The acknowledgment must contemporaneous (timely) if the taxpayer obtains it from the receiving organization on or before the earlier of:

The date the taxpayer files a return for the year of contribution; or

The due date, including extensions, for filing that return.


Contributions of property valued at more than $500
Taxpayers are required to maintain additional reliable written records with respect to each item of donated property.

These records must include:

  • The approximate date the property was acquired and the manner of its acquisition;
  • A description of the property in detail reasonable under the circumstances;
  • The cost or other basis of the property;
  • The fair market value of the property at the time it was contributed;
  • The method used in determining its fair market value.

Donations of clothing and household items

No deduction is allowed for “any contribution of clothing or a household item” unless such property is “in good used condition or better.”

The tax regulations specify that the term “‘household items” includes “furniture, furnishings, electronics, appliances, linens, and other similar items.” Food, paintings, antiques, and other objects of art, jewelry and gems, and collections are excluded from the definition.

A deduction may be allowed for a charitable contribution of an item of clothing or a household item not in good used condition or better only if the amount claimed for the item is more than $500 and the taxpayer obtains a qualified appraisal of the property and attaches a qualified appraisal summary (Form 8283) to the tax return claiming the deduction.

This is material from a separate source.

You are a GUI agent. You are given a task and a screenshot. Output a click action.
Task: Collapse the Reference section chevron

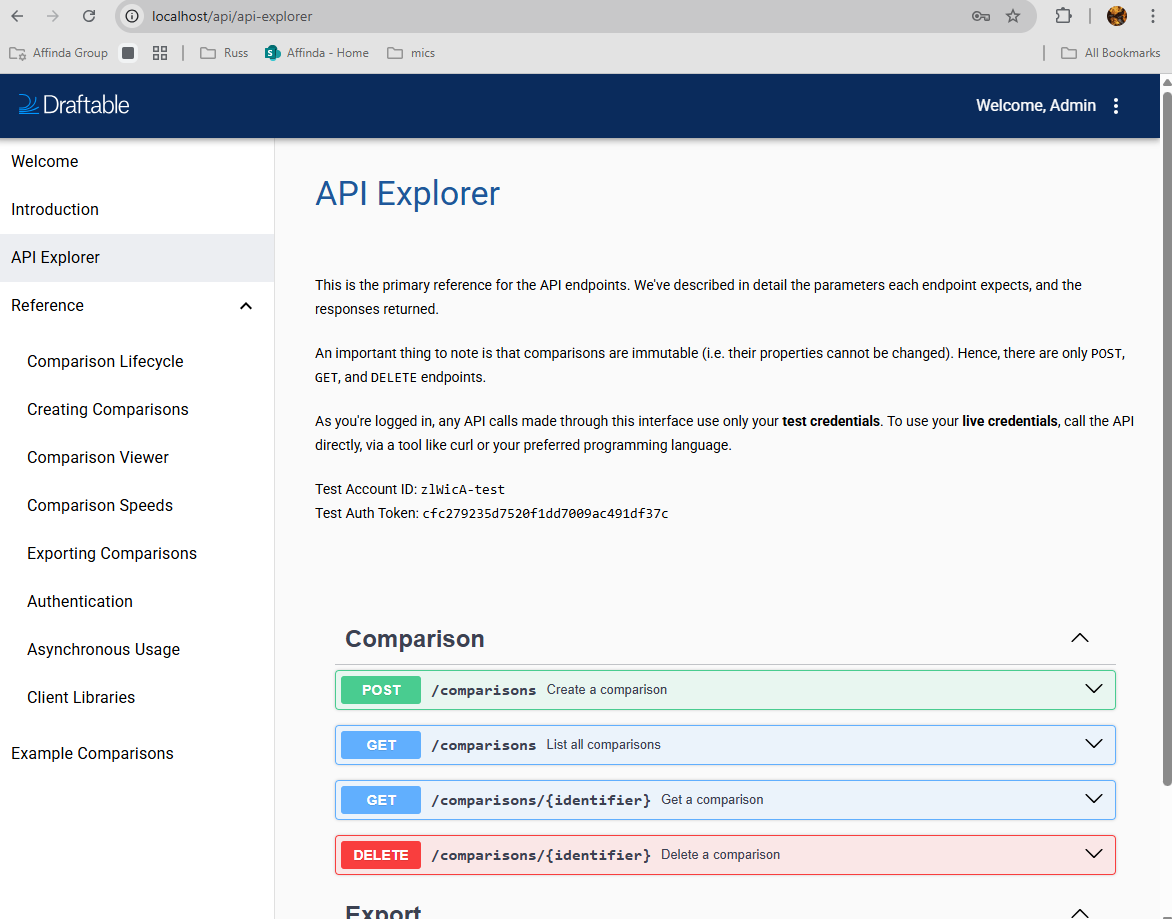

If the donated item is in good used condition or better and a deduction in excess of $500 is claimed, the taxpayer must file a completed Form 8283 (Section A or B, depending on the type of contribution and claimed amount), but a qualified appraisal is required only if the claimed contribution amount exceeds $5,000.

If the donor claims a deduction of less than $250, the donor must obtain a receipt from the church or charity or maintain reliable written records of the contribution. A reliable written record for a contribution of clothing or a household item must include a description of the condition of the item. If the donor claims a deduction of $250 or more, the donor must obtain from the church or charity a receipt that meets the requirements of a contemporaneous written acknowledgment (see above).


What This Means for Churches
A deduction may be allowed for a charitable contribution of an item of clothing or a household item not in good used condition or better only if the amount claimed for the item is more than $500 and the taxpayer obtains a qualified appraisal of the property and attaches a qualified appraisal summary (Form 8283) to the tax return claiming the deduction.

Household items include furniture, furnishings, electronics, appliances, linens, and other similar items. Food, paintings, antiques, and other objects of art, jewelry and gems, and collections are excluded from the definition.

If the donated item is in good used condition or better and a deduction in excess of $500 is claimed, the taxpayer must file a completed Form 8283 (Section A or B, depending on the type of contribution and claimed amount), but a qualified appraisal is required only if the claimed contribution amount exceeds $5,000.

Failure to understand and comply with these rules can lead to a loss of a charitable contribution deduction. As a result, it is helpful for church leaders to be familiar with these rules so they can advise persons who donate clothing and household items.